### THE REQUEST:
Please answer from the personal essay on fear of being left: how old was the writer when the writer and a sister were taken out of their parents' home?

### READING PASSAGE:

My biggest insecurity is that they’ll leave. They’ll leave once I love them; they’ll leave when it gets tough. Whatever they brought to my life they will simply pack it all up and leave. But why would they leave? Because I’m hard to love. I’m hard because I’m too loud, too opinionated, too impulsive, too flirty, too much hard work. If there’s anything my relationship with my dad has taught me it’s that I’m not worth effort. The effort to change for, the effort to fight for, to protect.


When I was 12 my sister and me were taken out of my parents’ home after an incident. My 20-year-old sister and husband took us in. They told my dad that if he wanted us back, he just needed to start making an effort; consistent meals, routines the things children need. He didn’t want too though. It was for whatever reason, too much effort.


Now thanks to that experience no matter how many times I say my affirmations and practice self-love I still have that nagging voice in my head saying, ‘you’ll never be worth the effort’.


I remember the first time a boy I loved let me down. I remember crying into my pillow screaming ‘why am I not worth the effort’. I didn’t know it then, but this was the beginning of my pattern. My brain finding proof for what it already believed.


Dad = No effort, makes me feel unwanted All men= No effort, makes me feel unwanted


You see he had been treating me differently as 16-year-old boys do and I was desperate for him to treat me the way I wanted. So, I told him and then I left. Expecting him to run after me effort in toe and big monologue. He never ran after me, there was no effort or big speech just me crying my heart out in the bathrooms before math’s.

### SOURCE MATERIAL:

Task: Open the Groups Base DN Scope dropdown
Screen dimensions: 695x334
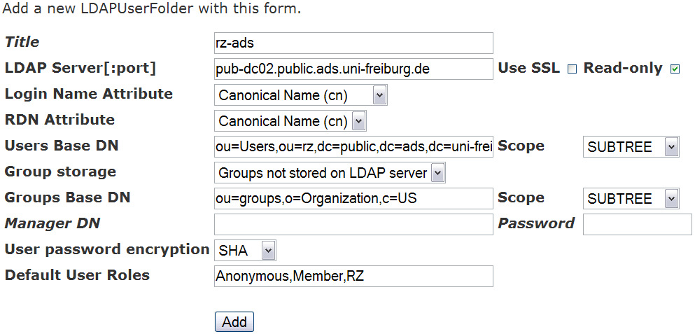Action: [631, 198]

### SOLUTION FOR THIS TASK:
The writer was 12 years old.